§ **Data to process**
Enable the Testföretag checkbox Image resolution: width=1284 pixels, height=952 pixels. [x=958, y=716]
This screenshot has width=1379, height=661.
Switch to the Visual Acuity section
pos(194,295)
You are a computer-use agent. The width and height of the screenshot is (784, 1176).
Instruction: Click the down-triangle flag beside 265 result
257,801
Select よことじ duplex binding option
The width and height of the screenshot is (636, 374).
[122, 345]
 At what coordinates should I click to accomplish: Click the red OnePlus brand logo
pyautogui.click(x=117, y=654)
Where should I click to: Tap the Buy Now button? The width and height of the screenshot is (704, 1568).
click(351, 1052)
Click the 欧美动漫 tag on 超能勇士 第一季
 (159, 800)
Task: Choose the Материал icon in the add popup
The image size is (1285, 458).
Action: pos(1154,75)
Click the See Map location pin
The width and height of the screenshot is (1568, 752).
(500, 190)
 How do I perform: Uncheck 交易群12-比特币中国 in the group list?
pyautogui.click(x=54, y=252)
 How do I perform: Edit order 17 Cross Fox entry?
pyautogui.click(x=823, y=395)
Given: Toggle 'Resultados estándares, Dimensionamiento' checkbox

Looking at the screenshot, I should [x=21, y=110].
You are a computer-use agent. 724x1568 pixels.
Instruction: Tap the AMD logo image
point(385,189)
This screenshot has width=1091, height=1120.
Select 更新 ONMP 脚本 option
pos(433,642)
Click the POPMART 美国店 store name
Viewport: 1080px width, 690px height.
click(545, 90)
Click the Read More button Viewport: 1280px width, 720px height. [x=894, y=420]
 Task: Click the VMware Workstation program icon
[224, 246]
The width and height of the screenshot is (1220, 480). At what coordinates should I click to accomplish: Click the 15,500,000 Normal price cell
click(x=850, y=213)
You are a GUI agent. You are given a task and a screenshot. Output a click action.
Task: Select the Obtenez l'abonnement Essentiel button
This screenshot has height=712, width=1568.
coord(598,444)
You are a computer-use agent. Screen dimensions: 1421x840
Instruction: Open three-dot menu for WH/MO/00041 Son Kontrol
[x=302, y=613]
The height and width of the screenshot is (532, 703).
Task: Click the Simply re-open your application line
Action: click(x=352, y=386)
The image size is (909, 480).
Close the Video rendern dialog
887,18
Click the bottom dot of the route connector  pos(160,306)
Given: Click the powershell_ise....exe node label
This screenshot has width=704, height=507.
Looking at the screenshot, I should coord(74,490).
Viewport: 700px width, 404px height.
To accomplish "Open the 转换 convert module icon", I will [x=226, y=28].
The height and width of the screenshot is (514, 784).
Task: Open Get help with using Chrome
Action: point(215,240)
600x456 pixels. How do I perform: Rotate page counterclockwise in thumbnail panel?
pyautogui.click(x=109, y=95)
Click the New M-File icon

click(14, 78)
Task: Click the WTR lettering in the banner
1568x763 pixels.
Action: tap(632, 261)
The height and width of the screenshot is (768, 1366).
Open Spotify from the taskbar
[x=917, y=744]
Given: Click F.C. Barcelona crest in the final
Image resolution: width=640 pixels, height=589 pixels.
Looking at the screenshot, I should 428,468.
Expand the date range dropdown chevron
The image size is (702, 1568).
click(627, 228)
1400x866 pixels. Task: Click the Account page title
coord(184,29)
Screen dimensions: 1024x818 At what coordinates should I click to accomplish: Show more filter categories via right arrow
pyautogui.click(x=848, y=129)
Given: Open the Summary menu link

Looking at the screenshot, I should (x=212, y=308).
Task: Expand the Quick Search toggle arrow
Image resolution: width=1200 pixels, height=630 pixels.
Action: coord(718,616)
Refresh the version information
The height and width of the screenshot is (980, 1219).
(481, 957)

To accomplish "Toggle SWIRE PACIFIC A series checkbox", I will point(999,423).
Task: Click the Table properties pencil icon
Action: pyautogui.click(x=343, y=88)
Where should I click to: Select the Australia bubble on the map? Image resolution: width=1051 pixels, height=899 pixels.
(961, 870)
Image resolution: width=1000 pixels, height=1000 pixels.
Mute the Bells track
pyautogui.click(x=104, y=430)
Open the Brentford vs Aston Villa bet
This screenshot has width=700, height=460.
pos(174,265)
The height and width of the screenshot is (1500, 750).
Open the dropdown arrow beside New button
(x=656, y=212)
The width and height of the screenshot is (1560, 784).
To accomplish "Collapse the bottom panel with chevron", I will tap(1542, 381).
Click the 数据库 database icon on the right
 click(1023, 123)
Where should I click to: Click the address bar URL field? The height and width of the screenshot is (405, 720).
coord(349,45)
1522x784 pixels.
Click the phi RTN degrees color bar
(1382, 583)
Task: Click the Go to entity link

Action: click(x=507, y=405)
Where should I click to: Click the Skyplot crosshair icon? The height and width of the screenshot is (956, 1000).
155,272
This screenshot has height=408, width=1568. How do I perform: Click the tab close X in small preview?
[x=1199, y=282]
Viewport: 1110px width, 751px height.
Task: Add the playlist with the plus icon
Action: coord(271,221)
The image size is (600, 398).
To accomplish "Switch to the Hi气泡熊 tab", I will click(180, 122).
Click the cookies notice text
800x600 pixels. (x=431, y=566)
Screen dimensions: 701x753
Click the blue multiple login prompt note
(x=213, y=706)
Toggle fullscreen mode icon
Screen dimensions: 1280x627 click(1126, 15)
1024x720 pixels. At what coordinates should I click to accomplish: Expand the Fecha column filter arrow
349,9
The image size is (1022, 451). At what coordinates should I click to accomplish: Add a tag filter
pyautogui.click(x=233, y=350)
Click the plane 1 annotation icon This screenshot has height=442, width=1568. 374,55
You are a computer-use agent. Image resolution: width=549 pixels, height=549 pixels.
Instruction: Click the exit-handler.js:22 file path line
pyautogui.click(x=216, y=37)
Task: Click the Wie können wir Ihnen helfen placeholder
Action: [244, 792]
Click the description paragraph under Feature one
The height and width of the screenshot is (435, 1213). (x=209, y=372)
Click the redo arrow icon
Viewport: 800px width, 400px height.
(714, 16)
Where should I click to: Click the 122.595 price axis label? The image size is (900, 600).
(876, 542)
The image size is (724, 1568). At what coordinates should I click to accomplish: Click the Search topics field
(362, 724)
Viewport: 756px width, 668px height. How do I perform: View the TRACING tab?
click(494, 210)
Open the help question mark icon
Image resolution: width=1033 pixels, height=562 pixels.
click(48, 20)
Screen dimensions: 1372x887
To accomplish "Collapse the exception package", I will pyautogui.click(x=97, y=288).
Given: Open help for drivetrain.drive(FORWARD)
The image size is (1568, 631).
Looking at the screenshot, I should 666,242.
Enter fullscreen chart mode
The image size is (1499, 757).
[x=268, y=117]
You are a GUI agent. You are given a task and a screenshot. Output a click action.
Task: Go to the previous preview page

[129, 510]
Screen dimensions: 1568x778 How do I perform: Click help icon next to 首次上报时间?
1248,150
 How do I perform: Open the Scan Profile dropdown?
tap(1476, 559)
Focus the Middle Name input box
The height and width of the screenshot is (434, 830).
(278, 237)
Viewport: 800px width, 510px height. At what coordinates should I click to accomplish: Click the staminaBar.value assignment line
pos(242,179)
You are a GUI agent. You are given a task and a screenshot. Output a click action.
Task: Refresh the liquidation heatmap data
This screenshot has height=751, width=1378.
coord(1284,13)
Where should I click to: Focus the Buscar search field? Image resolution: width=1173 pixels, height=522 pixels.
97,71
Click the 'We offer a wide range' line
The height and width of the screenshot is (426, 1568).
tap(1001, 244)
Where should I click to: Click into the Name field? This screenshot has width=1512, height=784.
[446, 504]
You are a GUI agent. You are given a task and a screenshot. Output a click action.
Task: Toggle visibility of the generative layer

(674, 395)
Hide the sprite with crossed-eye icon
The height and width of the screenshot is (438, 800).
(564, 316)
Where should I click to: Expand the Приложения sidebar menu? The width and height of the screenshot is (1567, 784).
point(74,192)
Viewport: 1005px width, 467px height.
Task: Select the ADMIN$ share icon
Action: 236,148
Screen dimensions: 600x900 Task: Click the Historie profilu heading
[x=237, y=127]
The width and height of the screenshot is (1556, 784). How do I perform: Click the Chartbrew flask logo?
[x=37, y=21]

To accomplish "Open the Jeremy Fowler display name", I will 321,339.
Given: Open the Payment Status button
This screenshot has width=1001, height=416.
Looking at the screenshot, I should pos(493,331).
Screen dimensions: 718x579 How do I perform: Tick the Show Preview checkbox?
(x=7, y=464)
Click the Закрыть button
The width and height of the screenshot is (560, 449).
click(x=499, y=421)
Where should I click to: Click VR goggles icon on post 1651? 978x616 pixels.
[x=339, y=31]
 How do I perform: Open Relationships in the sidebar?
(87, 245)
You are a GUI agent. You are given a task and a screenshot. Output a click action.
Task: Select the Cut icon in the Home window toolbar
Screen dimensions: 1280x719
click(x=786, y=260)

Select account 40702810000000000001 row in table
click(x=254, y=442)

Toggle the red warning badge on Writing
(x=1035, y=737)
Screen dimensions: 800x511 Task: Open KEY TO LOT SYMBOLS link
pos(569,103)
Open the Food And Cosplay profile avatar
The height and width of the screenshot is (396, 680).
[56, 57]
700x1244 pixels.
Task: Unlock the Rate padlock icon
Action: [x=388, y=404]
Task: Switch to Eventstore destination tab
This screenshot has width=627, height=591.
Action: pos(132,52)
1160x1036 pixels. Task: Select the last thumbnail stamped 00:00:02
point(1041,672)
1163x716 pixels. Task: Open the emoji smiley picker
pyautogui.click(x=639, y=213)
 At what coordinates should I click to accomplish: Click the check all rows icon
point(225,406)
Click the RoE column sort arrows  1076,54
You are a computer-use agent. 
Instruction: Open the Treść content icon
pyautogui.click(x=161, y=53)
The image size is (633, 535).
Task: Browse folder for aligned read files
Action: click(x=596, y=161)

§ **Prompt**
From the listing above, copy every line that holds the string "computer".

§ **Expected answer**
You are a computer-use agent. The width and height of the screenshot is (784, 1176).
You are a computer-use agent. 724x1568 pixels.
You are a computer-use agent. Screen dimensions: 1421x840
You are a computer-use agent. Image resolution: width=549 pixels, height=549 pixels.
You are a computer-use agent. 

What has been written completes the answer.